Di Maio, leader di Impegno Civico, non è disposto a sopportare gli attacchi che gli provengono dai teorici suoi alleati nello schieramento di Centrosinistra e rivendica compattezza quale unica via per battere le destre.
L’ex capo politico M5S ha abbandonato la formazione grillina poche settimane fa in dissenso con le posizioni sul governo Draghi e ha dato vita ad una scissione che ha profondamente segnato il Movimento 5 Stelle e gli ha attirato numerose critiche di incoerenza ed arrivismo.
Dopo l’incontro tra Enrico Letta, segretario PD, e Luigi Di Maio e Bruno Tabacci, leader del neo partito Impegno Civico, il ministro degli Esteri dirama una nota da cui emerge la situazione di tensione che regna nel nuovo soggetto elettorale.
In questa è sottolineata l’importanza del rispetto tra i contraenti del patto elettorale a sinistra, un valore non negoziabile che richiede a ciascuna forza politica parità di trattamento verso gli alleati.
Il documento prosegue ricordando come la coalizione che si sta componendo nel campo del Centrosinistra sia motivata nella sua nascita dalla necessità di opporre uno schieramento forte e coeso contro irresponsabilità e facili proclami delle destre.
Per Di Maio coloro che hanno fatto cadere il governo Draghi in una congiuntura così rischiosa come la coeva, fatta di inflazione, guerra, emergenza economica e sociale, aumento dei costi dei beni di prima necessità, non può che rappresentare un estremismo più focalizzato su interessi e vantaggi di partito piuttosto che nazionali.
Quindi Impegno Civico si porrebbe in un atteggiamento costruttivo il quale però deve essere condiviso da tutti gli schieramenti alleati nel Centrosinistra affinché la collocazione Euro-Atlantica dell’Italia non sia posta in dubbio.
All’origine della precisazione sopra riportata vi è probabilmente l’irritazione per essere bersaglio degli attacchi di Calenda il quale, nonostante firmatario di un accordo elettorale con il Partito Democratico, non fa sconti all’ex grillino tacciandolo di incoerenza e sostanziale arrivismo politico.

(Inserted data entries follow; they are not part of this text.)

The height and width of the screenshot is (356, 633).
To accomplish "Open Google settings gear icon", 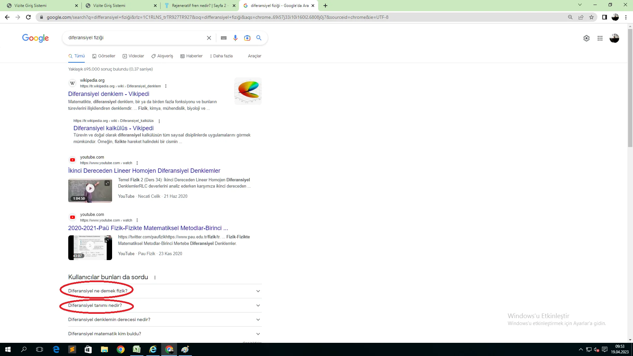I will tap(586, 38).
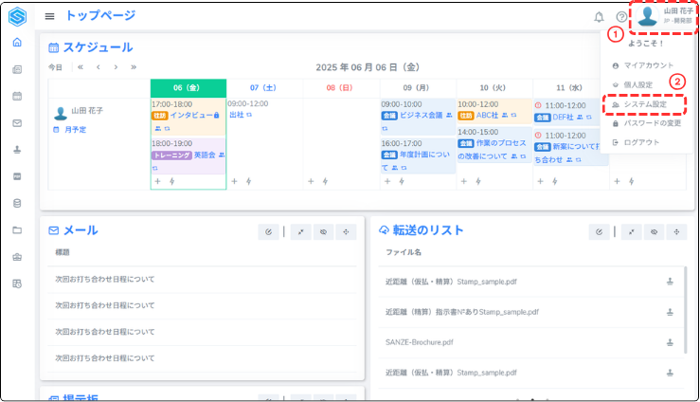Open the mail envelope icon in sidebar
The width and height of the screenshot is (700, 402).
tap(17, 122)
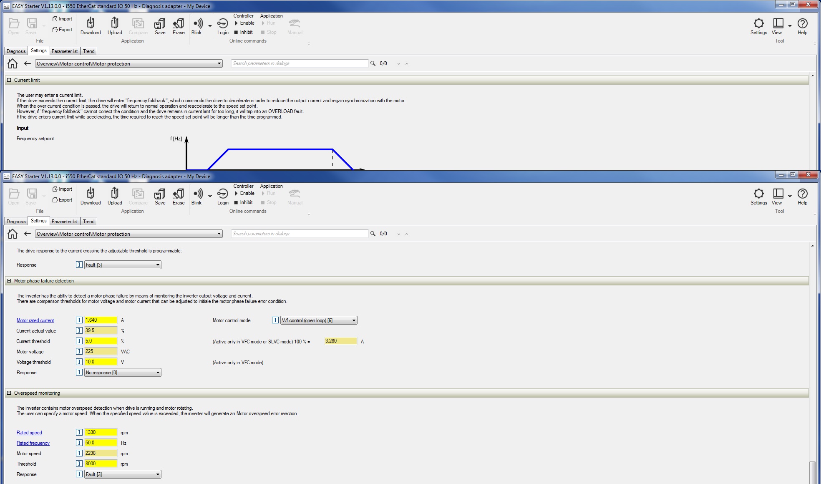Switch to Parameter list tab in the lower window

(64, 222)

Inoltre ulteriore motivo potrebbe essere la nebulosa e non accertata proposta Dem di candidare Di Maio nelle liste del PD con “diritto di tribuna”. La formula indica quei partiti, solitamente i più piccoli che rischiano di non superare la soglia di sbarramento (attualmente al 3%), che ricevono dei seggi in Parlamento nelle liste di un partito diverso dal proprio, permettendo così a tali esponenti di aggirare lo sbarramento ed entrare comunque a Palazzo Madama o Montecitorio. L’idea era circolata negli scorsi giorni ma è stata già smentita da più parti.
La soluzione garantirebbe a Di Maio uno scranno in Aula a discapito tuttavia degli altri membri del suo partito, per ora ben al di sotto del 3% richiesto. Tuttavia sarebbe un brutto colpo d’immagine per il Partito Democratico, vista la storia di scontri ed insulti nell’epoca del Di Maio capo M5S.
Per ora dunque la situazione è ferma, nel frattempo però il ministro degli Esteri non sembra disposto a svolgere il ruolo di bersaglio per le frustrazioni interne del Centrosinistra.